■ **Set tasks**:
A. According to the comment on comultiplication, where does the motivation surely come from?
B. Rewrite everything from the start of the entries down to the line containing "Open the Google", replacing "Viewport" with "Display area" and leaving all else unchanged.

■ **Selected passage**:
-----

This is just a naive comment on the second to last paragraph in Qiaochu's answer:

'So what you've observed is that the category of chain complexes is morally closer to the second construction than the first. Why this is the case is something that I don't have a completely satisfactory answer for, but in any case the point I want to make is that the second comultiplication is just as natural as the first from the appropriate perspective.'

Surely the motivation comes from thinking of the associated double complex and the desire to 'embed' both complexes into the tensor product complex? From this point of view the choice $x \mapsto x \otimes 1 + 1 \otimes x$ is very natural.

-----

■ **Data shown**:
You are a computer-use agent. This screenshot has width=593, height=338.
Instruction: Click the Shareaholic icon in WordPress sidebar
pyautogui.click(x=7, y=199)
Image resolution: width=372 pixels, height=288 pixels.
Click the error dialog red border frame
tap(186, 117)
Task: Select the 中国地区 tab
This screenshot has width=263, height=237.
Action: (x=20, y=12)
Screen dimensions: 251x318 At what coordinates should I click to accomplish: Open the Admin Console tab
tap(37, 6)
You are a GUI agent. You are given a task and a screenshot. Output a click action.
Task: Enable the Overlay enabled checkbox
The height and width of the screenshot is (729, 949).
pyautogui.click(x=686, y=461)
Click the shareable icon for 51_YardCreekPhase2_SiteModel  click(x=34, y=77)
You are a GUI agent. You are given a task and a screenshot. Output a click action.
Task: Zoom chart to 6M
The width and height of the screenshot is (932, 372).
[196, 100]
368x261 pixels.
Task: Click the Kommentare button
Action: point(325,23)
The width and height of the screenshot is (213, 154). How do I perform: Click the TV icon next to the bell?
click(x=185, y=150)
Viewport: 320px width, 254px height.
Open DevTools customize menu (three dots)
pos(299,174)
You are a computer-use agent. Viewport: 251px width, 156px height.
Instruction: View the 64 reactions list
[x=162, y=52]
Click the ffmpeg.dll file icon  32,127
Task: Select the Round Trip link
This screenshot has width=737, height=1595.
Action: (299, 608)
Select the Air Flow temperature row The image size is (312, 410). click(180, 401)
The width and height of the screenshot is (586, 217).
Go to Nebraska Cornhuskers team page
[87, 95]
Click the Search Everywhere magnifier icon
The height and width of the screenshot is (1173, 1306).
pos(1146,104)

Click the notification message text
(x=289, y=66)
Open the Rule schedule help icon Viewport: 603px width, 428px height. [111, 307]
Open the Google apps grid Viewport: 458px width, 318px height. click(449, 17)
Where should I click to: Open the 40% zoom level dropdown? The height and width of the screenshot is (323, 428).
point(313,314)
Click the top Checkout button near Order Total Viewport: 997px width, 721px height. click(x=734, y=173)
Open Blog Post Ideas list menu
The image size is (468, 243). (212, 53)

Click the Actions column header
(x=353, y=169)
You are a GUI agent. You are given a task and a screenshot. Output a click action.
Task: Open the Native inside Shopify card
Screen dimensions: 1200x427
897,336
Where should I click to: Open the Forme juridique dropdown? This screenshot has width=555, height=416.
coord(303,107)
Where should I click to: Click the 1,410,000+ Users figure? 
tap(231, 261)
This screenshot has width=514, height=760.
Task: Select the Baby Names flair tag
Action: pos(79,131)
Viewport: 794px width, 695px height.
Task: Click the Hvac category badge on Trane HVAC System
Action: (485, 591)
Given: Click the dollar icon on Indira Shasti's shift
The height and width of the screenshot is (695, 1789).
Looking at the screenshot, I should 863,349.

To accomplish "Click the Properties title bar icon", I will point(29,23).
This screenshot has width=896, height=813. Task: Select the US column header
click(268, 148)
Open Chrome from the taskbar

-----

■ **Response list**:
A. It comes from thinking of the associated double complex and the desire to "embed" both complexes into the tensor product complex.

B.
You are a computer-use agent. This screenshot has width=593, height=338.
Instruction: Click the Shareaholic icon in WordPress sidebar
pyautogui.click(x=7, y=199)
Image resolution: width=372 pixels, height=288 pixels.
Click the error dialog red border frame
tap(186, 117)
Task: Select the 中国地区 tab
This screenshot has width=263, height=237.
Action: (x=20, y=12)
Screen dimensions: 251x318 At what coordinates should I click to accomplish: Open the Admin Console tab
tap(37, 6)
You are a GUI agent. You are given a task and a screenshot. Output a click action.
Task: Enable the Overlay enabled checkbox
The height and width of the screenshot is (729, 949).
pyautogui.click(x=686, y=461)
Click the shareable icon for 51_YardCreekPhase2_SiteModel  click(x=34, y=77)
You are a GUI agent. You are given a task and a screenshot. Output a click action.
Task: Zoom chart to 6M
The width and height of the screenshot is (932, 372).
[196, 100]
368x261 pixels.
Task: Click the Kommentare button
Action: point(325,23)
The width and height of the screenshot is (213, 154). How do I perform: Click the TV icon next to the bell?
click(x=185, y=150)
Display area: 320px width, 254px height.
Open DevTools customize menu (three dots)
pos(299,174)
You are a computer-use agent. Display area: 251px width, 156px height.
Instruction: View the 64 reactions list
[x=162, y=52]
Click the ffmpeg.dll file icon  32,127
Task: Select the Round Trip link
This screenshot has width=737, height=1595.
Action: (299, 608)
Select the Air Flow temperature row The image size is (312, 410). click(180, 401)
The width and height of the screenshot is (586, 217).
Go to Nebraska Cornhuskers team page
[87, 95]
Click the Search Everywhere magnifier icon
The height and width of the screenshot is (1173, 1306).
pos(1146,104)

Click the notification message text
(x=289, y=66)
Open the Rule schedule help icon Display area: 603px width, 428px height. [111, 307]
Open the Google apps grid Display area: 458px width, 318px height. click(449, 17)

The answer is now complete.